• _SOURCE PASSAGE_
BEGIN
History and Background
Haiti is situated in the Caribbean Sea (remember “ker-i-BEE-an”) right between Puerto Rico and Cuba (or Puerto Rico and Jamaica). It takes up half of the large island Hispaniola it shares with the Dominican Republic. Because of proximity, they also share many similarities in history and cuisine.
Much of the Caribbean and southern part of Florida was inhabited by the Taino people. Those same people developed “barabicu,” a type of cooking that is now ubiquitously known as barbacoa, barbecue, or BBQ. The Taino cooks would create a wood platform of posts with sticks laid crosswise and set an animal or meat on top with a fire burning underneath. It is easy to see how the set-up resembles the contemporary grill with the food set on grates above a burning fire.
The burning wood and meat drippings gave off smoke which flavored the meat imparting it with its beloved and classic barbecued flavor. This technique was also used to guard against wild animals at night; Taino people would burn barabicu platforms to ward off attacks.
European Influence – Native Influence: It goes both ways!
Europeans, particularly Spanish explorers, liked the cooking style and integrated it into their own cuisines. Gonzalo Fernández De Oviedo y Valdés dubbed the style “barbacoa” in his 1526 dictionary Diccionario de la Lengua Española (2nd Edition) of the Real Academia Española. However, they also brought their own influences on the region. Spaniards brought in African slaves, and foods like okra, taro root, and lots of spices which further developed creole cuisine. Later acquisition of the western (Haitian) side of Hispaniola by the French brought cash crops like coffee, cacao, and sugarcane for their slaves to produce.
Eventually, the slaves revolted and they won their independence in 1804, just a few years after the USA freed itself from British tyranny. With their newly earned freedom, many former slaves and slave owners migrated to New Orleans. They spread creole cuisine to the US and introduced foods like the staple dish red beans and rice known on the island as diri kole ak pwa. Diri kole ak pwa is still a common preparation on the island and is often served with things like red snapper or a stew known as bullion, which resembles Goat Water another Caribbean dish we made for our St. Kitts and Nevis.
While Haiti does share many flavors and ingredients with the region, liberal use of herbs and very hot peppers sets it apart. You’ll find that our recipes for manman poul ak nwa (Hen with Cashews), pikliz (Spicy pickled cabbage slaw), and sos ti-malis (Hot Ti-Malice Sauce) integrate the spicy habañero pepper. If they are available to you, Scotch Bonnet peppers are the most authentic choice. However, we had difficulty sourcing them locally. Habañeros are the most similar analog to both the heat and fruitiness that a Scotch Bonnet pepper has and are readily available at grocery stores. (Both habañeros and Scotch Bonnets weigh in at 100-350k Scoville units.)
END
• _RAW DATA_
BEGIN
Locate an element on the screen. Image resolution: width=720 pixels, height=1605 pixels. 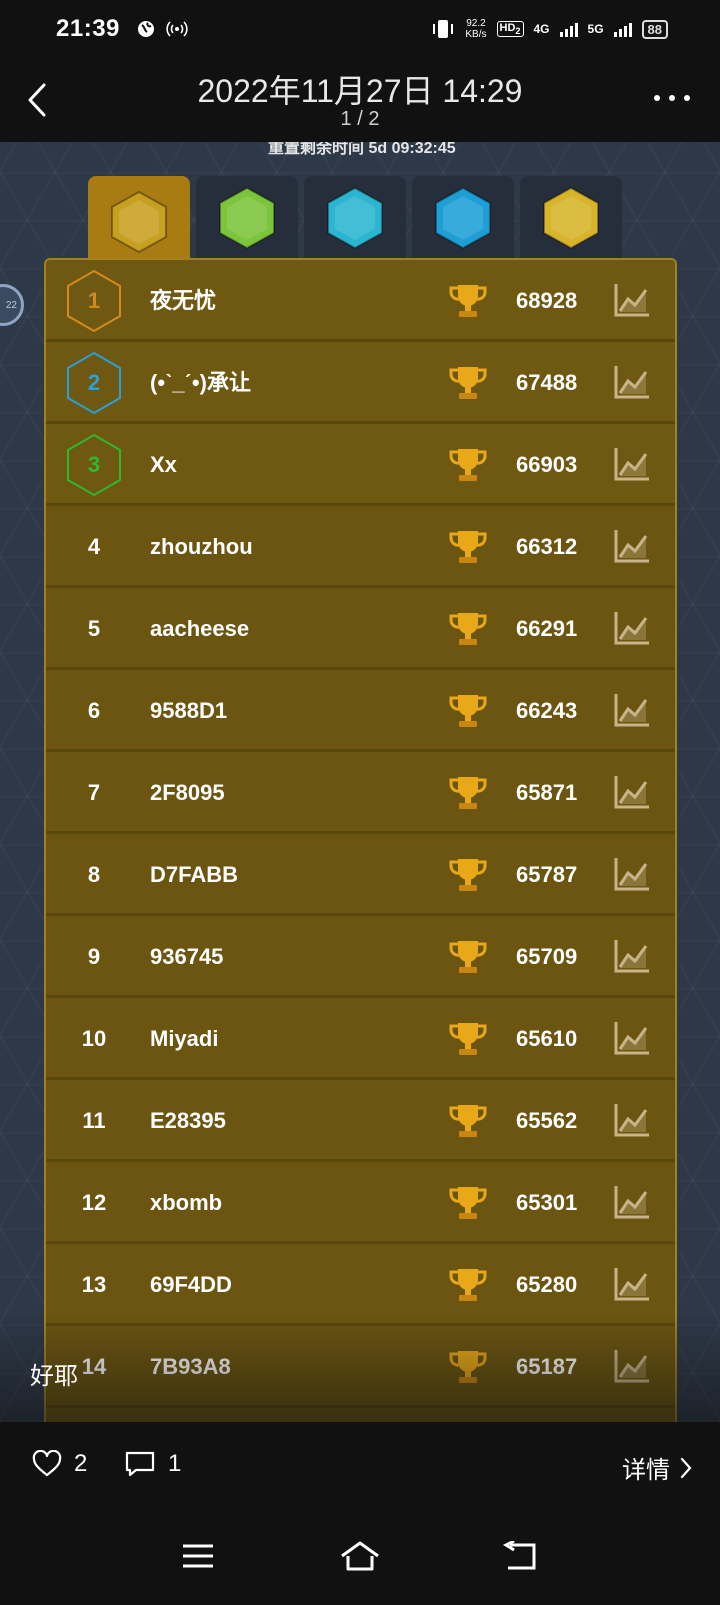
END
• _ACTIONS TO TAKE_
• 1. According to the Haiti background text, in what year did the slaves win their independence?
• 2. List every cash crop that the Haiti background text says the French brought to the western side of Hispaniola.
• 3. Copy out the part of the Haiti background text starting with "Eventually, the slaves" and going on through "Kitts and Nevis.".
Rely only on the Haiti background text when responding, not on the data.

• _RESPONSE LIST_
• 1. 1804

• 2. Coffee, cacao, and sugarcane.

• 3.
Eventually, the slaves revolted and they won their independence in 1804, just a few years after the USA freed itself from British tyranny. With their newly earned freedom, many former slaves and slave owners migrated to New Orleans. They spread creole cuisine to the US and introduced foods like the staple dish red beans and rice known on the island as diri kole ak pwa. Diri kole ak pwa is still a common preparation on the island and is often served with things like red snapper or a stew known as bullion, which resembles Goat Water another Caribbean dish we made for our St. Kitts and Nevis.